Listed Building – Grade I
- Official name: Aberconwy House
- Designated: 23 September 1950
- Reference no.: 3262

= Aberconwy House =

Historic house in Conwy, Wales

Aberconwy House, 2 Castle Street, Conwy, Wales is a medieval merchant's house and one of the oldest dateable houses in Wales. Constructed in the 15th century it is, along with Plas Mawr, one of the two surviving merchant's houses within the town. Its historical and architectural importance is reflected in its status as a Grade I listed building. The house is administered by the National Trust.

==History==
Following the Conquest of Wales by Edward I in the late 13th century, Conwy, with its castle and walls, became an important strategic and commercial centre. The town was granted a Royal charter in 1284 and English settlers, particularly from the counties of Cheshire and Lancashire, were encouraged to populate the new borough. Aberconwy House is a rare survivor of a number of such houses-cum-warehouses built by English merchants trading on the Welsh Marches in the medieval period. The town planner and architect, John B. Hilling, in his 2018 study, The Architecture of Wales: from the first to the twenty-first century, describes it as the "sole survivor of [such] houses built in Edward I's Welsh 'new-towns'". Tree-ring analysis of the roof timbers shows that the trees were felled c. 1417–1420. This dating makes it one of the oldest dateable houses in Wales and its importance was recognised in 1950 when it was designated a Grade I listed building.
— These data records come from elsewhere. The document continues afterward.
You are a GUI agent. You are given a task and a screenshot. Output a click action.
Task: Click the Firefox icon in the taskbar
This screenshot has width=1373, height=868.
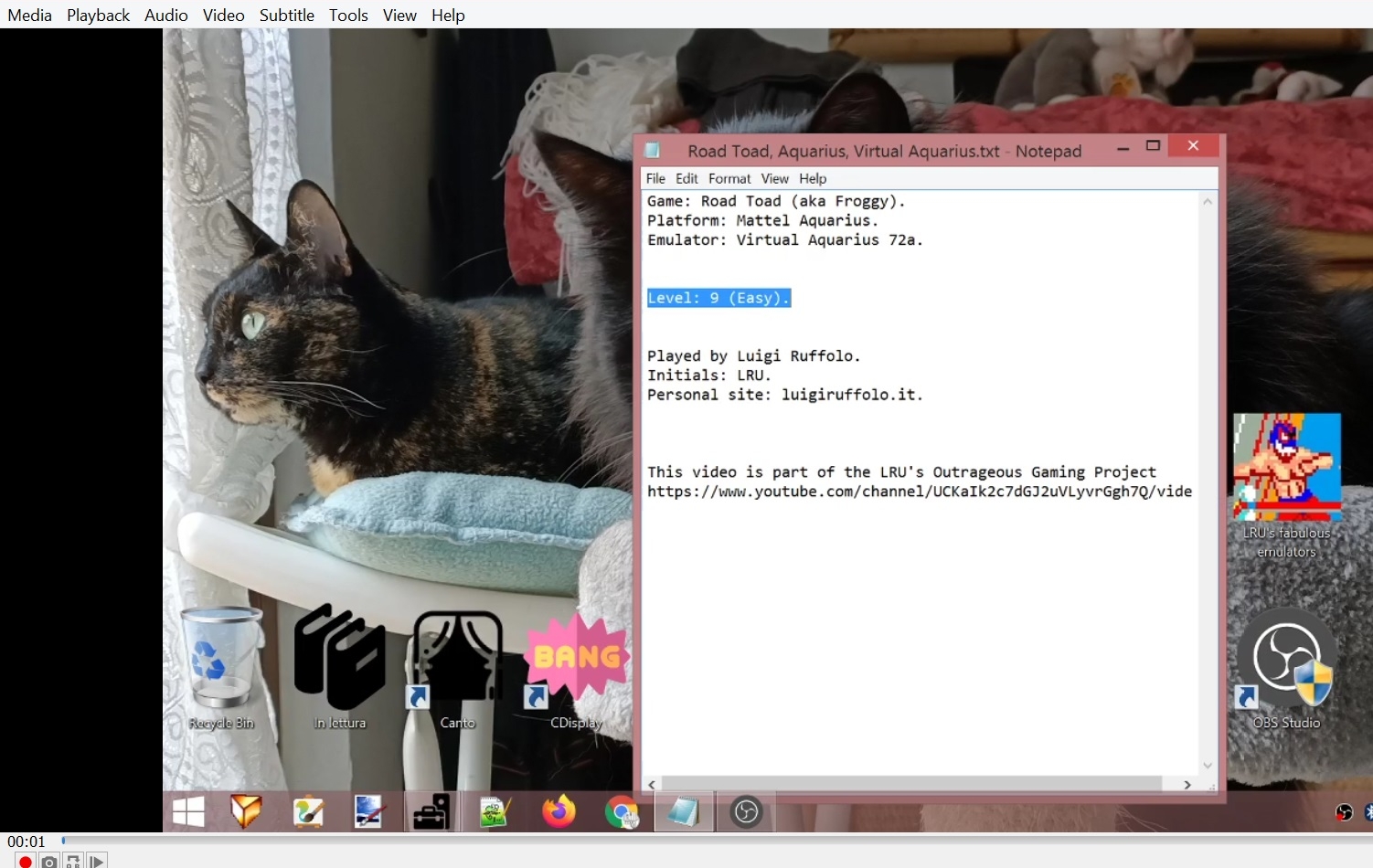click(x=559, y=811)
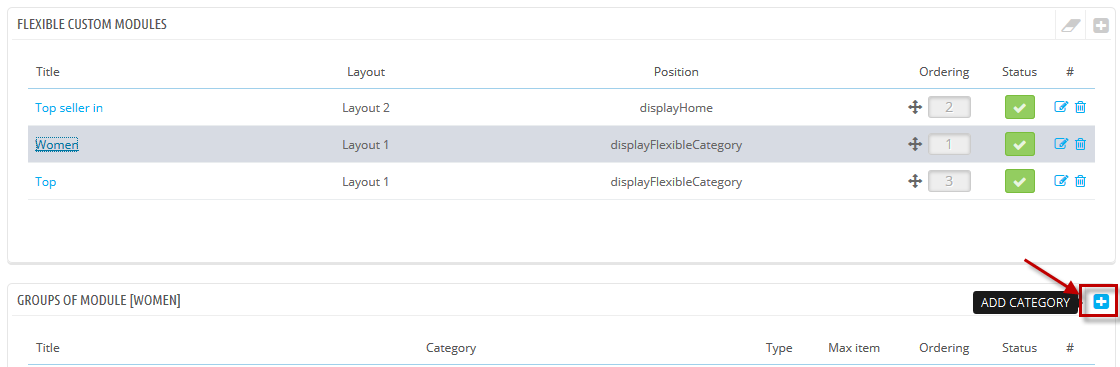
Task: Toggle status of Women module
Action: [x=1020, y=144]
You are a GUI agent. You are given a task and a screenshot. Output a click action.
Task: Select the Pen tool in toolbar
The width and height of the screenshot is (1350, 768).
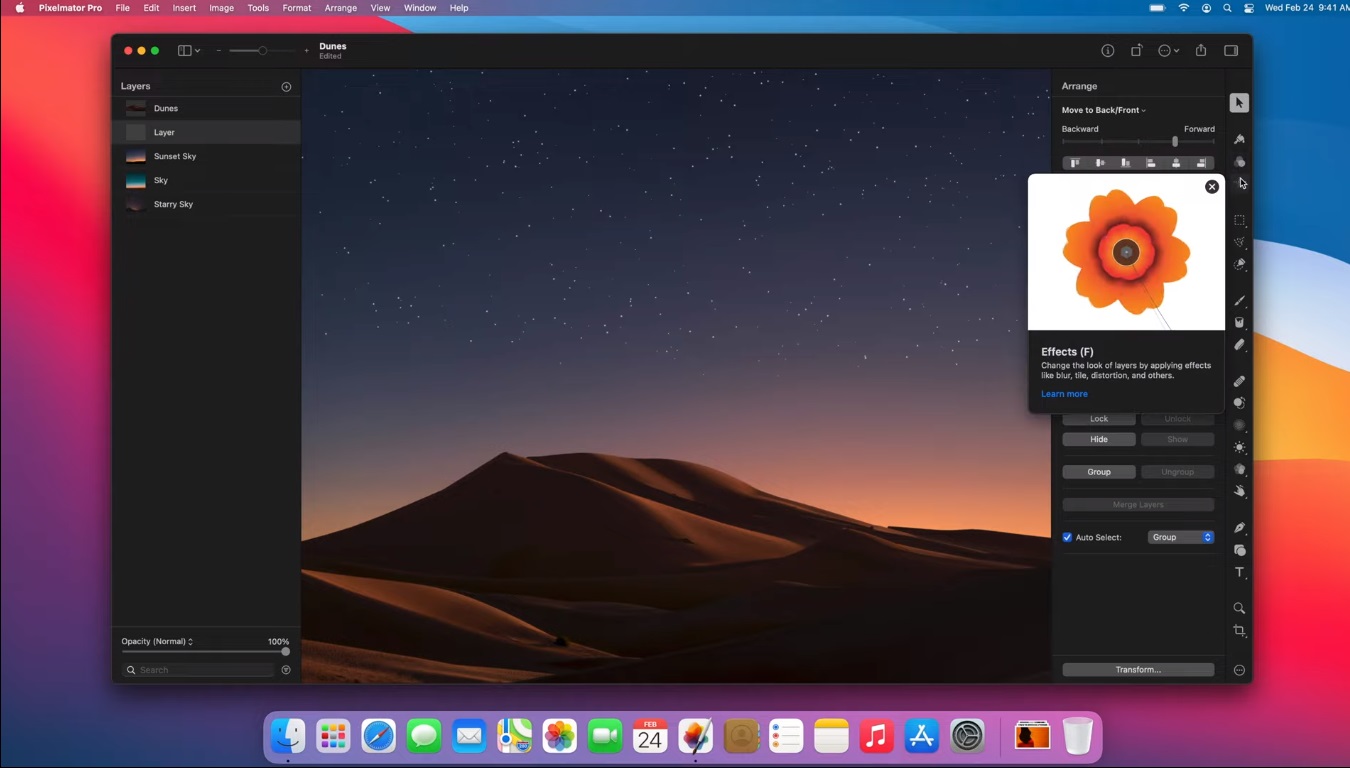click(x=1239, y=528)
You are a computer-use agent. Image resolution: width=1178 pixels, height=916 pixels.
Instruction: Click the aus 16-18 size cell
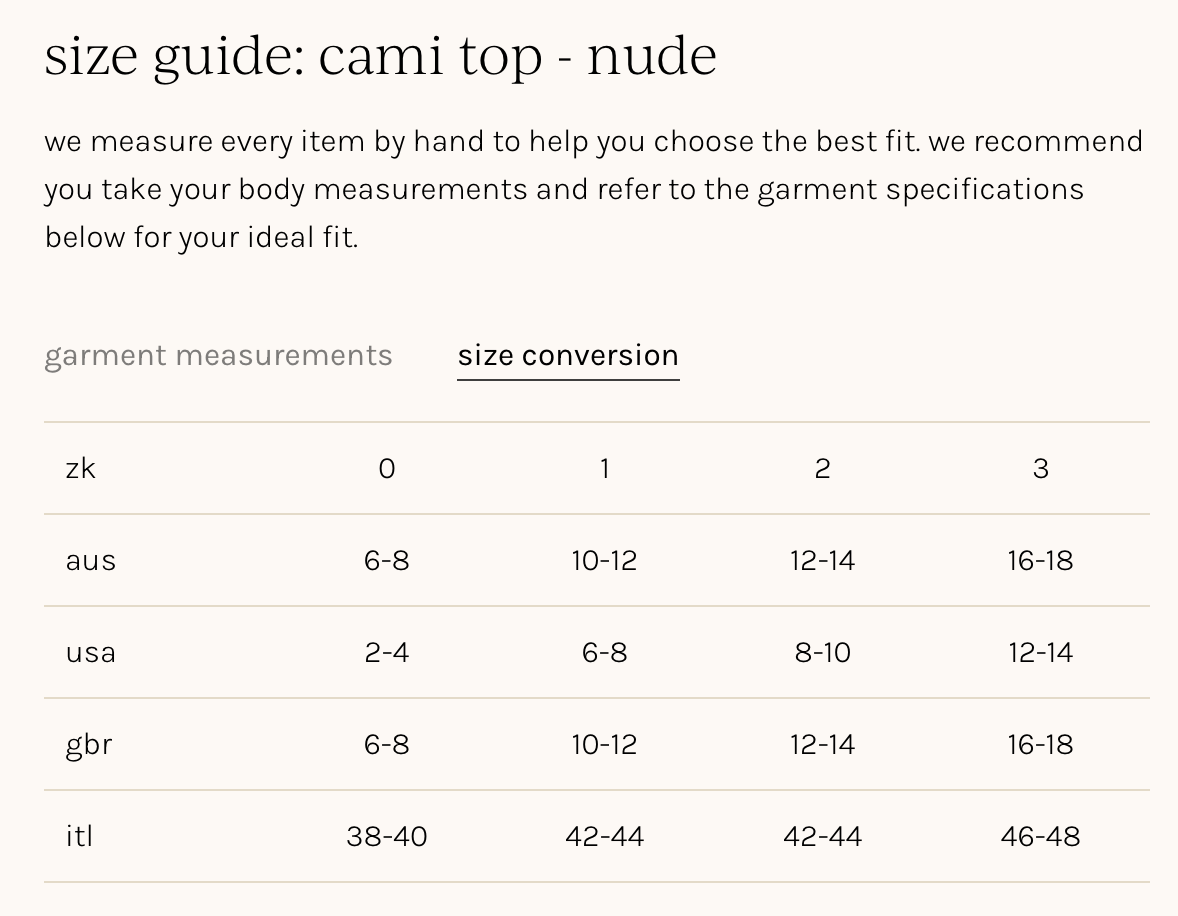(1041, 560)
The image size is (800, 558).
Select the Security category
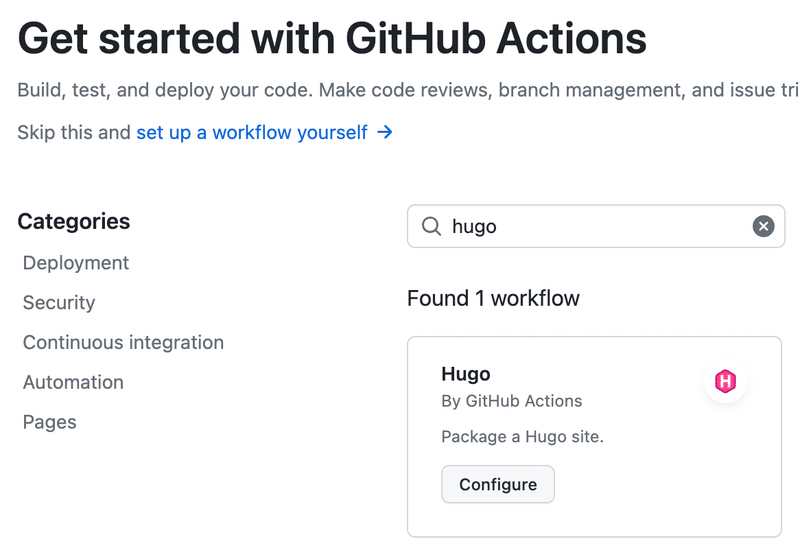59,303
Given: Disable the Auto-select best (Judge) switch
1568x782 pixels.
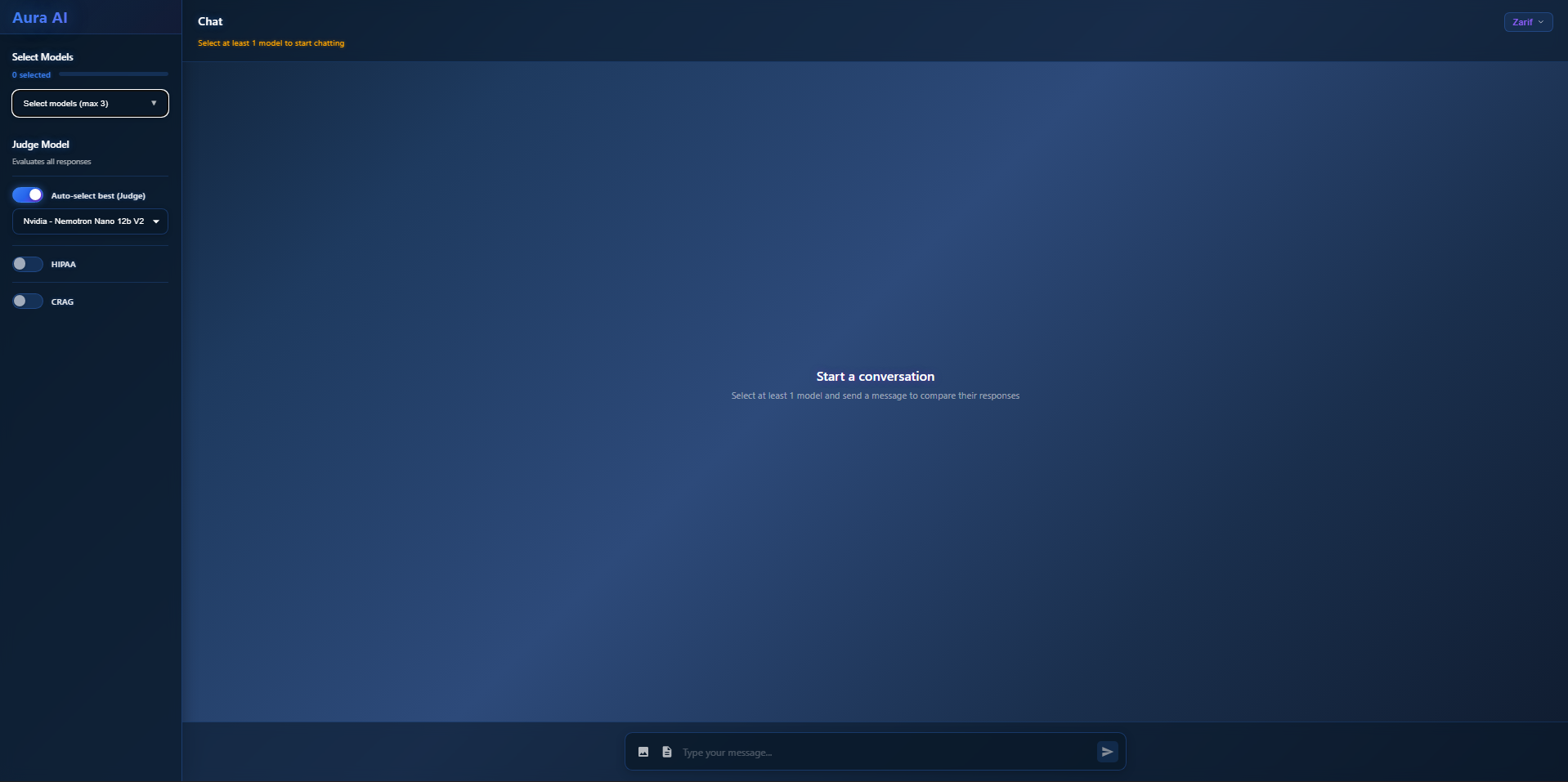Looking at the screenshot, I should point(27,195).
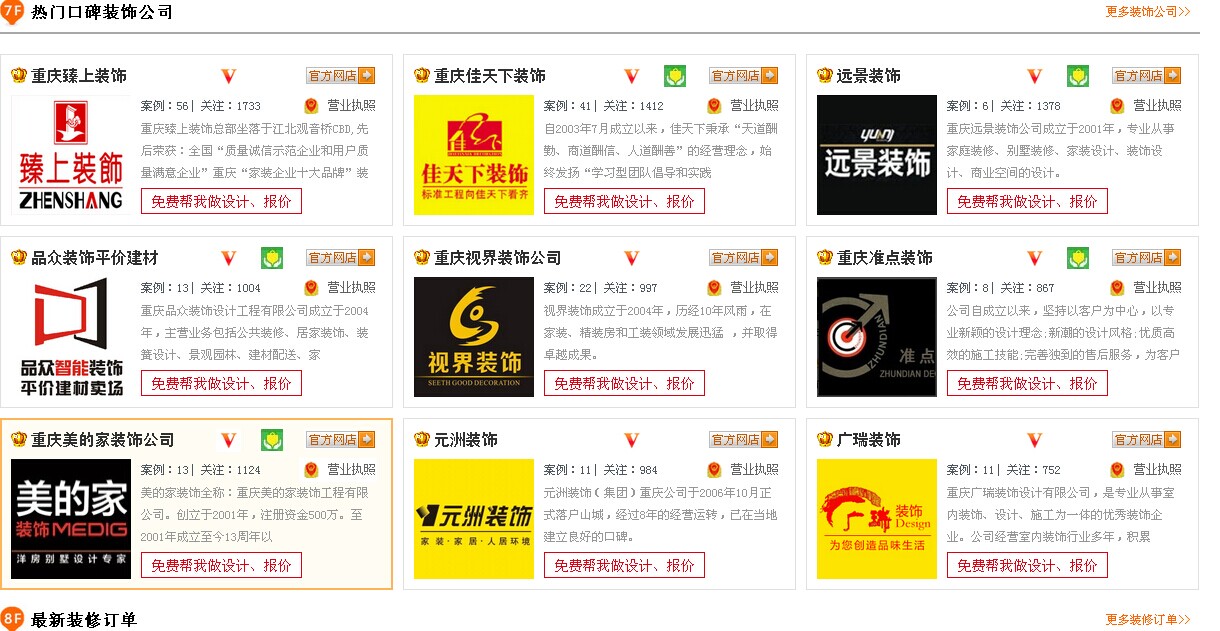
Task: Click the 营业执照 license icon under 品众装饰平价建材
Action: point(311,288)
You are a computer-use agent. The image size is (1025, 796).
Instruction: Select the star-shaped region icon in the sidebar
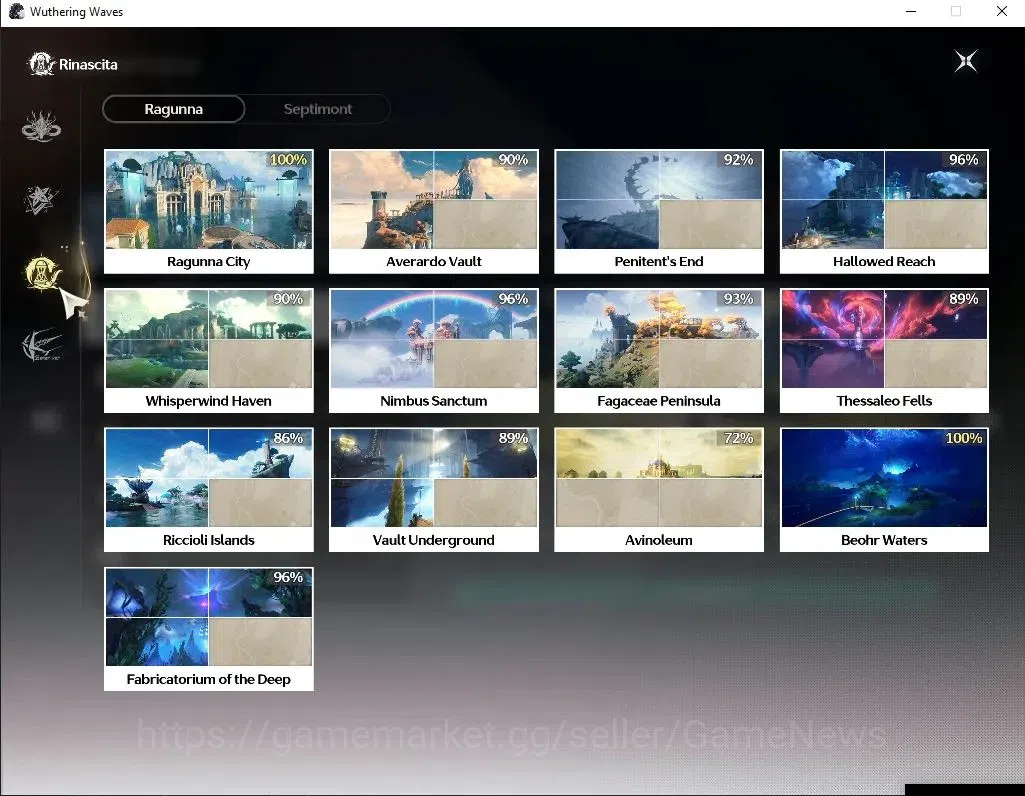point(41,199)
In the 19th and 20th centuries, the house served as a temperance hotel and, following closure and other subsequent uses, it was left to the National Trust in 1934. The Trust undertook an extensive restoration in 1976 and the house is now run as a museum.

==Architecture and description==
The house is of two upper storeys, over a cellar. The top floor is jettied, with the overhanging structure supported on corbel stones, "a mark of prosperity". The building is constructed around a timber frame which shows a Kentish or Wealden influence.